Limit the number of frames you carry. You should have a selection sufficient to move inventory at your location, but not so many that you’re tying up revenue unnecessarily. Larger locations can handle 1000 frames, experts say. Small locations should carry around 750. Some opticals in particular markets with lots of seniors can profit very well with as few as 600, says Swanland.
6. Turn ratio.
Frames that don’t have an inventory turnover ratio of three or four are costing you money and you need to swap them out for frames with potentially higher turns, says Mark Johnson. The exception is high-end, luxury frames, which will have lower turns in most places. It’s strategic for your optical shop to carry a few lower-turn frames if they move in your market and make you money. You should love frames with turn ratios of six, and your average is likely two, says Rogerson.

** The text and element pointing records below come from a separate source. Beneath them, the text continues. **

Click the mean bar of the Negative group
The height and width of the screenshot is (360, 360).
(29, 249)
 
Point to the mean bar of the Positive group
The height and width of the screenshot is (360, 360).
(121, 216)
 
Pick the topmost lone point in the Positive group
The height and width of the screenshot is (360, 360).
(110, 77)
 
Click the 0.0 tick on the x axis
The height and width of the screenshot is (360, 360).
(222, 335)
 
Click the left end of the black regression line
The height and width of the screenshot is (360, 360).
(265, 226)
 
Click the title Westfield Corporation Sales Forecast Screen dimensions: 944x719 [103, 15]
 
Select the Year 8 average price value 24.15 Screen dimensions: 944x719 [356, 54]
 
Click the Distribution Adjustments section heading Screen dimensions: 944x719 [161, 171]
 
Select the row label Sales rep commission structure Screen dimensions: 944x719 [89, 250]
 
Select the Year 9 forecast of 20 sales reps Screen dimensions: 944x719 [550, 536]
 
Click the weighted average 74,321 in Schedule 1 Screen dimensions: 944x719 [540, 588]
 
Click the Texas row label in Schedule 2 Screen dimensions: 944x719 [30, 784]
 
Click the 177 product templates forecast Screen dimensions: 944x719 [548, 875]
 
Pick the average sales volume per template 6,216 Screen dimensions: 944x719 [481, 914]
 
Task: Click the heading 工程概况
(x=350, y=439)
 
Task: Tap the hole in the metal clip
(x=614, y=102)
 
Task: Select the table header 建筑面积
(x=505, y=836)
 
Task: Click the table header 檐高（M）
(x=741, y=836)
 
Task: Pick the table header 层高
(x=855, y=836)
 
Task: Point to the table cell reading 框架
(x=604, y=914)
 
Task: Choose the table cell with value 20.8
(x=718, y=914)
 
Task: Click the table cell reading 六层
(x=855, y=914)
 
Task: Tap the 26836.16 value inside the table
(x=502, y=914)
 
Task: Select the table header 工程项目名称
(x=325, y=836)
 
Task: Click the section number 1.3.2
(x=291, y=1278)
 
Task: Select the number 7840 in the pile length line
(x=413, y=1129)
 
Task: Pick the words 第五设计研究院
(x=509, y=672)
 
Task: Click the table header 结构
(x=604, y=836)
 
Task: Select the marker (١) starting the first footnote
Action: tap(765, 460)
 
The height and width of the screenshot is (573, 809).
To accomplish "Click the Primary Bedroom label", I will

But watch out. “If your turn ratio is low, your inventory may be too low,” she cautions. Customers may perceive you don’t have anything for them and they may move on to other shops, which limits your optical’s potential.
7.Number of remakes.
Your optical shop staff should be experts at preventing and troubleshooting prescription complaints to limit remakes, says Joy Gibb, an optical manager and consultant. You don’t shell out for the cost of remakes immediately, but if you have a high remake rate, you will most certainly pay more when it comes time to set terms with your lab, she warns.
Tip: You can get remake stats from your lab. Ask them about how your optical’s data compares to other opticals your lab serves.
8. Staff incentives.
Skip spiffs, experts advise. Create an incentive system that encourages your optical staff to sell as a team and to suggest the products that truly benefit your clients.
9. Technology that can protect or enhance your profits.
We’re talking about much more than virtual try-on software here. Some of your dispensary profits are walking out the door with shoplifters or with staff looking to make some extra money, especially if you carry designer frames. A basic camera surveillance system costs about $1500 per location and will save you thousands, says Johnson.
Cameras can also protect your inventory from the employee who’s squirreling away 300 of your frames in her basement and selling them on eBay. (This is a true horror story I heard from an optical manager attending Vision Expo West.) If you report and prosecute thefts, criminals looking to supply the black market will learn to avoid your practice.
Another good technological investment that helps you grab opportunities: a paging system that allows the optometrist to page the optician as the exam concludes for a smoother hand off. Johnson saw a $7,000-a-day uptick when he implemented a paging system at his seven-location practice, according to a recent Vision Monday article.